Seconde évolution forte qui menace le roi dollar : les transitions de ce monde et les excédents d’épargne recyclés
Il est sans doute temps de remettre en cause le concept de « saving glut » cher à Bernanke, ancien patron de la Fed entre 2006 et 2014. Celui-ci considérait que l’excès d’épargne mondiale (le « global saving glut ») devait naturellement être massivement réinvesti en actifs américains, compte tenu de la forte efficacité et productivité de l’économie américaine.
Cet argument, si tant est qu’il ait été pertinent, ne tient plus, car aujourd’hui l’excès d’épargne mondial baisse fortement dans un monde de plus en plus gourmand en capitaux, pour ce que l’on appelle la transition énergétique et pour la fameuse « économie de guerre ».
Ainsi, les dispositifs de sauvetage exceptionnels d’il y a 13-17 ans (crise financière et des dettes souveraines, et surmédiatisation du « whatever it takes » de Mario Draghi en juillet 2012), réutilisés il y a cinq ans (crise du COVID avec le Pandemic Emergency Purchase Program de la BCE et le « quoi qu’il en coûte » français de mars 2020), vont ressortir avec l’actualité géopolitique.
Les excédents d’épargne européens vont donc se réorienter au profit des besoins de l’Europe et au détriment du financement des déficits jumeaux américains.
Il y a plusieurs possibilités paneuropéennes pour capter avec efficacité ces excédents d’épargne, au détriment de la zone dollar.
Il y a les capacités de prêts de la Banque européenne d’investissement (BEI).
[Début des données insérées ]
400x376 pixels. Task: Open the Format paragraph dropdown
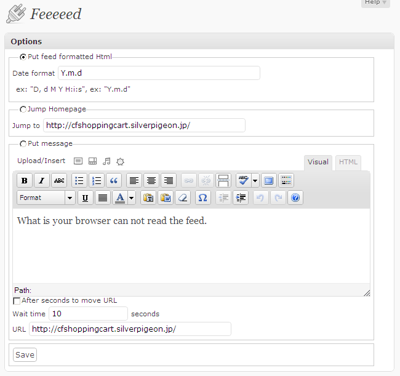(x=46, y=198)
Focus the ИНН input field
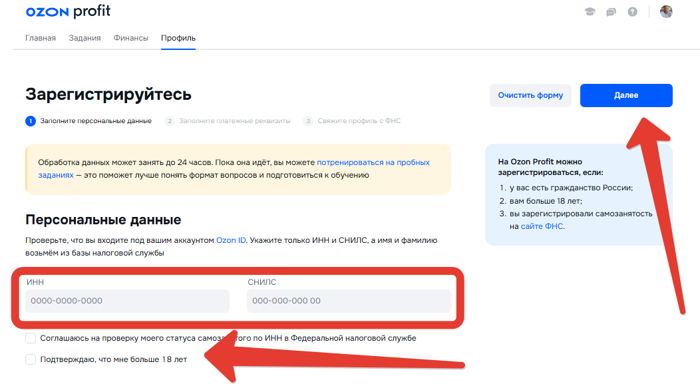Screen dimensions: 700x384 (127, 301)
Il s’agira de faire appel à ses actionnaires pour qu’ils augmentent leurs contributions. Les actionnaires les plus significatifs de la BEI sont l’Allemagne, la France et l’Italie (18,7% chacun, soit autour de 46,7 Mds€, puisque le capital souscrit total est de 248,8 Mds€, dont 21 Mds€ de capital effectivement versé et 227,8 Mds€ de capital libérable ou appelable).
Cet actionnariat souverain, ainsi que l’importance du capital libérable, expliquent que les obligations émises par la BEI bénéficient de la meilleure notation possible par les agences, AAA. La force de frappe en matière de financement de cette institution reste donc considérable, et fut sollicitée en 2020 lors de la crise COVID.
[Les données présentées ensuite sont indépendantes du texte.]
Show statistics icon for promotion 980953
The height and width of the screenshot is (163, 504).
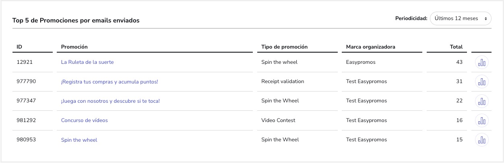[x=482, y=140]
Même si l’on imposait à la BEI de respecter une norme de solvabilité à 12% (ce qui est tout à fait théorique, puisque cette institution n’est pas une banque de « droit commun »), cela signifierait que les encours d’engagements sur des entreprises pourraient monter jusqu’à près de 1 900 Mds€ (capital libérable divisé par 12%).
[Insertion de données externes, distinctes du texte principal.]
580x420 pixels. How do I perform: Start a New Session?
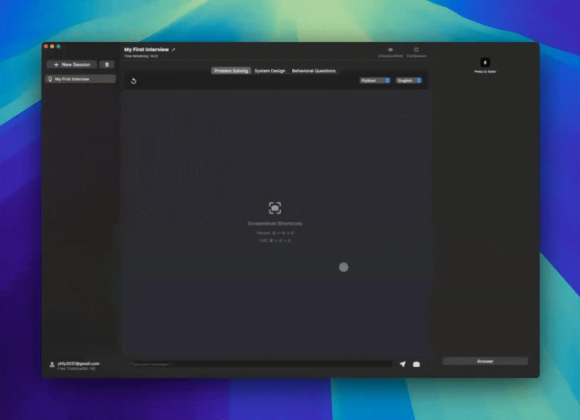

Il y a aussi cette « vieille idée » des Eurobonds. L’idée est simple sur le papier : la zone euro étant solvable prise dans sa globalité (ce qui n’est pas forcément le cas de certains Etats pris isolément), il suffirait alors de créer une agence européenne en charge des émissions pour les besoins de refinancement de l’ensemble des pays de la zone, en lieu et place des émetteurs nationaux, pour des financements dits exceptionnels.